▶ Exercice 1
Traduisez en anglais cette phrase du texte sur le Bhoutan : « Le royaume du Bhoutan fête cette année l'anniversaire de sa première Constitution, adoptée en 2008, et le centenaire de la dynastie Wangchuck, actuellement au pouvoir. »

▶ Texte à lire
===
Vers l'Éveil
Le royaume du Bhoutan fête cette année l'anniversaire de sa première Constitution, adoptée en 2008, et le centenaire de la dynastie Wangchuck, actuellement au pouvoir. A cette occasion, le musée Guimet accueille l'exposition Au Pays du Dragon : Arts sacrés du Bhoutan, en partenariat avec l'académie des Arts d'Honolulu, pour mettre à l'honneur la culture et l'art sacré de ce pays lointain et méconnu.
C'est au coeur de l'Himalaya, entre le Népal et l'Inde, que le "
pays du dragon tonnerre" s'étend. Seul royaume au monde dont la religion d'Etat est le bouddhisme tantrique, le Bhoutan se singularise également par une culture gardée quasiment intacte depuis la conversion de ce royaume aux alentours du VIIIe siècle de notre ère, l'adoption d'un mode de gouvernement monarchique ne se faisant qu'au début du XXe siècle. L'art de ce pays montagneux est ainsi, pour l'essentiel, un art sacré dédié au culte, qui obéit aux règles très strictes du bouddhisme tantrique, également appelé
Véhicule du Diamant (vajrayâna).
===
▶ Matériel
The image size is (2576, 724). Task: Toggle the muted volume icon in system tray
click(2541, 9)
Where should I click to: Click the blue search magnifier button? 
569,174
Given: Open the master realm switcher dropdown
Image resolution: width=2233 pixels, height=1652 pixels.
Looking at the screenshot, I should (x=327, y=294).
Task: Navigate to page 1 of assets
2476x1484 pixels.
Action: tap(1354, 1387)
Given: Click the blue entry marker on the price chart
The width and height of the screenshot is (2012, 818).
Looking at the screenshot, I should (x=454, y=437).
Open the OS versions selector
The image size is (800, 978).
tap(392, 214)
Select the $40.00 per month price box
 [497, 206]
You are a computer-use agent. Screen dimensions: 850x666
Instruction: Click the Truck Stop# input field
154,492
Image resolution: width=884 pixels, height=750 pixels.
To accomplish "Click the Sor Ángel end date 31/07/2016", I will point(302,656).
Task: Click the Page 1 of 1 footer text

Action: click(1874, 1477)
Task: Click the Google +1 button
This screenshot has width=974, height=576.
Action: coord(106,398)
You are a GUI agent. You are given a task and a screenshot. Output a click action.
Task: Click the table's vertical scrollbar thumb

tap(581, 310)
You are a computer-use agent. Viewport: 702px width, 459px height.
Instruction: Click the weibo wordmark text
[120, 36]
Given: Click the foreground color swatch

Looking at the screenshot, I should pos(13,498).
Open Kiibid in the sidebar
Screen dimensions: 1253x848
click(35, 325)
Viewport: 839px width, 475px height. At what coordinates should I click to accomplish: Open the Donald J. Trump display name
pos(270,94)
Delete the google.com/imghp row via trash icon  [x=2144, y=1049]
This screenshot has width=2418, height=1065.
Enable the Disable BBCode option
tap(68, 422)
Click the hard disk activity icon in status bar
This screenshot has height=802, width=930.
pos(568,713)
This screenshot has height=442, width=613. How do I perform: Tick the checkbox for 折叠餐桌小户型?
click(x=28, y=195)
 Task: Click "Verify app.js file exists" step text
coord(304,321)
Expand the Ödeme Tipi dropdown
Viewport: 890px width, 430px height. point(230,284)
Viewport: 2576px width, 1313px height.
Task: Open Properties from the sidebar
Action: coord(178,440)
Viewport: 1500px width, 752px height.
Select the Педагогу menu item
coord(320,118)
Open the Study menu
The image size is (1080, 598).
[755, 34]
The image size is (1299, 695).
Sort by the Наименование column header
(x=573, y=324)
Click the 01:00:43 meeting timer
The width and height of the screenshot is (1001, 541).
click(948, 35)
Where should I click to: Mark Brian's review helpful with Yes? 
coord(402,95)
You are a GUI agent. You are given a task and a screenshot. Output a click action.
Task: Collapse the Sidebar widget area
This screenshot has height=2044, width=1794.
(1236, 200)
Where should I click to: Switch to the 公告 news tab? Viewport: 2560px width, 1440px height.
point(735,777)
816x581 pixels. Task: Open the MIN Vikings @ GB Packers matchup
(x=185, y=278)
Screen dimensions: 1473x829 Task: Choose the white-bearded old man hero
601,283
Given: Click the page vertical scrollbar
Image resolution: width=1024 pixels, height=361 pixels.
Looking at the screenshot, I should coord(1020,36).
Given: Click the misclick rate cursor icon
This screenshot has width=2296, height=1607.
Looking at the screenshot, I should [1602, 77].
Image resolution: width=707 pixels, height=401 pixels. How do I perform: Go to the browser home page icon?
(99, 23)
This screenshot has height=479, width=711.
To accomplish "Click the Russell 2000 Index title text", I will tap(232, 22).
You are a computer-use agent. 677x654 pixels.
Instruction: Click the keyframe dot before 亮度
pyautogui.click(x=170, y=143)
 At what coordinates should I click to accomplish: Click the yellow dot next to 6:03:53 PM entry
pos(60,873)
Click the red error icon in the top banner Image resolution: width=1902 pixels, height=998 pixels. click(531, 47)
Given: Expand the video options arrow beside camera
===
▶ Exercice 2
Modifiez les entrées de la ligne qui contient "Open the Study menu" jusqu'à celle qui contient "click(948, 35)", toutes deux comprises, en remplaçant "meeting" par "session" sans rien changer d'autre. Redonnez seulement ces lignes.

▶ Bonne réponse 1
This year the Kingdom of Bhutan is celebrating the anniversary of its first Constitution, adopted in 2008, and the centenary of the Wangchuck dynasty, currently in power.

▶ Bonne réponse 2
Open the Study menu
The image size is (1080, 598).
[755, 34]
The image size is (1299, 695).
Sort by the Наименование column header
(x=573, y=324)
Click the 01:00:43 session timer
The width and height of the screenshot is (1001, 541).
click(948, 35)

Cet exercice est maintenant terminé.